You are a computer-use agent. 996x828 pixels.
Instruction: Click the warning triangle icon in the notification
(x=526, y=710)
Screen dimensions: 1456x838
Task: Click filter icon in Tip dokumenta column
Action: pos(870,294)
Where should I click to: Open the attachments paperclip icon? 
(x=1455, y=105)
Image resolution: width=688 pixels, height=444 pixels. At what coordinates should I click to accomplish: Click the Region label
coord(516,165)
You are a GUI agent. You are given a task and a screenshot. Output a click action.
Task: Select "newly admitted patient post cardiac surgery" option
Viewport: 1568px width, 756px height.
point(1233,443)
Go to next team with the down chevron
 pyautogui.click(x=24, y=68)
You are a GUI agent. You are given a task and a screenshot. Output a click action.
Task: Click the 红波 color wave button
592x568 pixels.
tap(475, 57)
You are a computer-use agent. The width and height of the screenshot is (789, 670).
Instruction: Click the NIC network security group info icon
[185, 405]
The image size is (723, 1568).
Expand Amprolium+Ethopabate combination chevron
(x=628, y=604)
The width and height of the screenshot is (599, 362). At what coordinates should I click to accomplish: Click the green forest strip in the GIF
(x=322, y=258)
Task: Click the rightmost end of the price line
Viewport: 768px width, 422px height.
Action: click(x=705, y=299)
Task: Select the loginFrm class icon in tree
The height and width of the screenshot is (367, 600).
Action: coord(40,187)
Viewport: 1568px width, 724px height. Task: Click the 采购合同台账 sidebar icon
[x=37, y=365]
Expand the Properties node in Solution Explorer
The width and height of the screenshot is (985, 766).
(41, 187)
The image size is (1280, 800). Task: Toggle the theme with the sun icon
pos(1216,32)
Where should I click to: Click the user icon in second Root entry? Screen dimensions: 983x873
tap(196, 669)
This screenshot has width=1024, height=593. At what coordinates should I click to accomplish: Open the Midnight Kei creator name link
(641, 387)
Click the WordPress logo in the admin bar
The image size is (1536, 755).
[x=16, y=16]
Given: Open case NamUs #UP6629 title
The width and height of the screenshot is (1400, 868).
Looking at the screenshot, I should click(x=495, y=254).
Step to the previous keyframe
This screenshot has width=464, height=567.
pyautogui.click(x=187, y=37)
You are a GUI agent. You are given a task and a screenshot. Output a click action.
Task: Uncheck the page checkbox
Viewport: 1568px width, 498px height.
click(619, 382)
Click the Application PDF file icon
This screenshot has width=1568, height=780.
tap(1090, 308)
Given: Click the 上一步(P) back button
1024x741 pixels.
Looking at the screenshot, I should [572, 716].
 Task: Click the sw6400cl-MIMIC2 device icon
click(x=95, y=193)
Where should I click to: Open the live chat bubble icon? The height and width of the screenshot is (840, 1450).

──────────

- PROBLEM -
Only the lines from the one containing "Viewport: 1568px width, 724px" through the end of the listing belong in the response, each reproduced exactly.

- RESULT -
Viewport: 1568px width, 724px height. Task: Click the 采购合同台账 sidebar icon
[x=37, y=365]
Expand the Properties node in Solution Explorer
The width and height of the screenshot is (985, 766).
(41, 187)
The image size is (1280, 800). Task: Toggle the theme with the sun icon
pos(1216,32)
Where should I click to: Click the user icon in second Root entry? Screen dimensions: 983x873
tap(196, 669)
This screenshot has width=1024, height=593. At what coordinates should I click to accomplish: Open the Midnight Kei creator name link
(641, 387)
Click the WordPress logo in the admin bar
The image size is (1536, 755).
[x=16, y=16]
Given: Open case NamUs #UP6629 title
The width and height of the screenshot is (1400, 868).
Looking at the screenshot, I should click(x=495, y=254).
Step to the previous keyframe
This screenshot has width=464, height=567.
pyautogui.click(x=187, y=37)
You are a GUI agent. You are given a task and a screenshot. Output a click action.
Task: Uncheck the page checkbox
Viewport: 1568px width, 498px height.
click(619, 382)
Click the Application PDF file icon
This screenshot has width=1568, height=780.
tap(1090, 308)
Given: Click the 上一步(P) back button
1024x741 pixels.
Looking at the screenshot, I should [572, 716].
 Task: Click the sw6400cl-MIMIC2 device icon
click(x=95, y=193)
Where should I click to: Open the live chat bubble icon? The height and width of the screenshot is (840, 1450).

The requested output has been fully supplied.